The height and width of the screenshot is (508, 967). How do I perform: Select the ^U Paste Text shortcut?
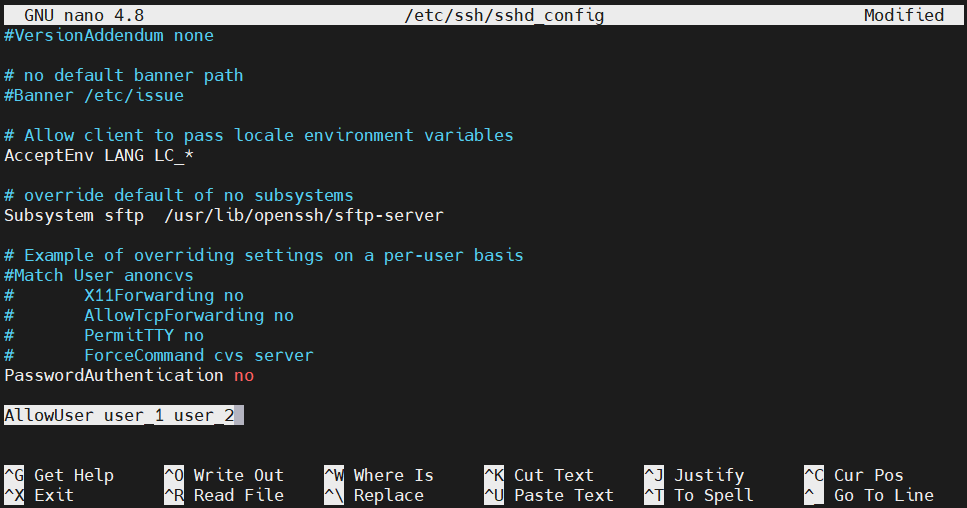point(549,495)
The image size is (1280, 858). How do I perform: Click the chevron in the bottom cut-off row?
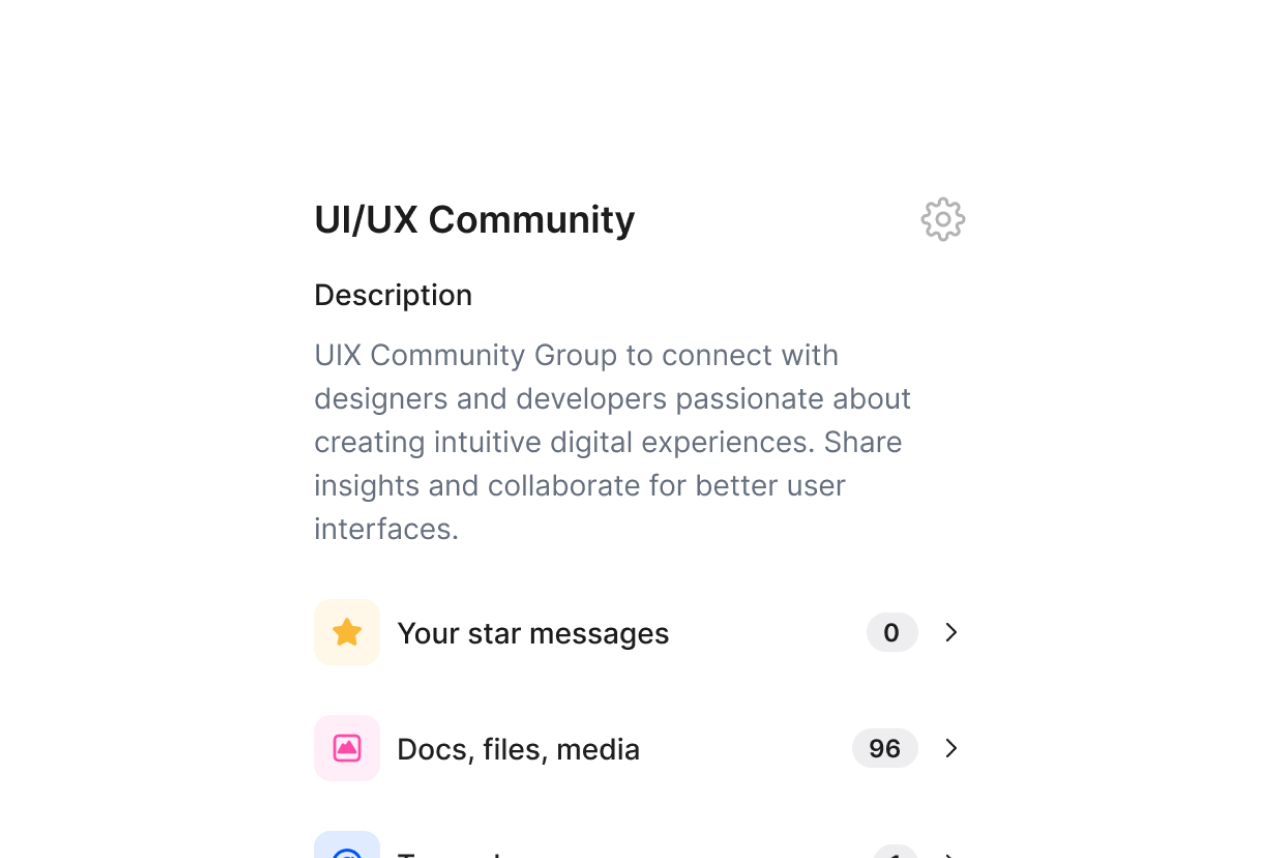951,854
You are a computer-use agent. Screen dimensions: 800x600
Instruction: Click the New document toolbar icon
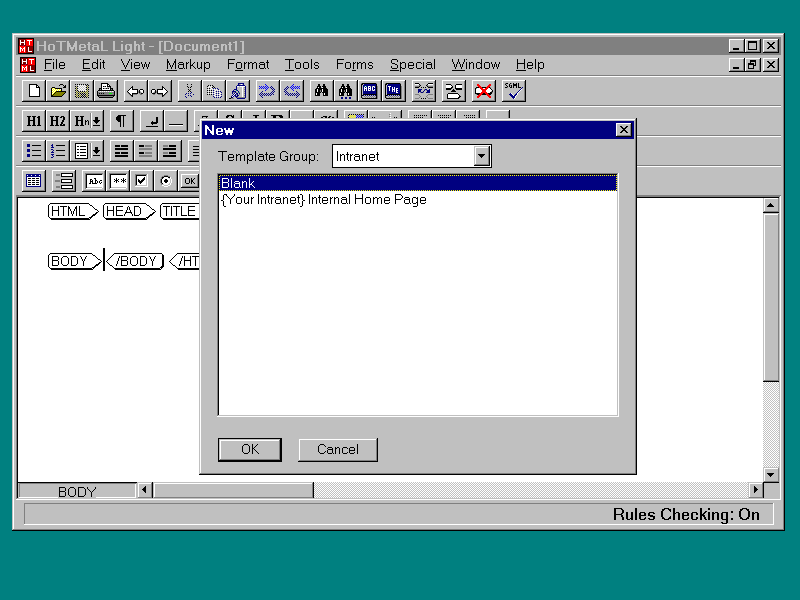(x=34, y=91)
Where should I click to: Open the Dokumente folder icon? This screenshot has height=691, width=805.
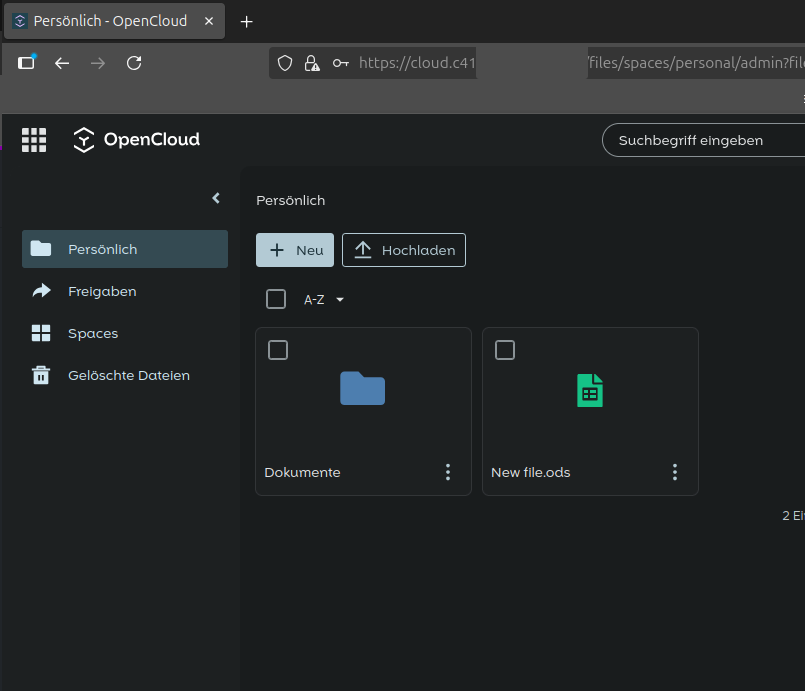click(x=362, y=389)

--------------------------------------------------

Write the records out again exactly as shown above, keeping no pictures.

## Exercise result:
The height and width of the screenshot is (508, 967). How do I perform: Select the ^U Paste Text shortcut?
point(549,495)
The image size is (1280, 858). How do I perform: Click the chevron in the bottom cut-off row?
951,854
You are a computer-use agent. Screen dimensions: 800x600
Instruction: Click the New document toolbar icon
(x=34, y=91)
Where should I click to: Open the Dokumente folder icon? This screenshot has height=691, width=805.
click(x=362, y=389)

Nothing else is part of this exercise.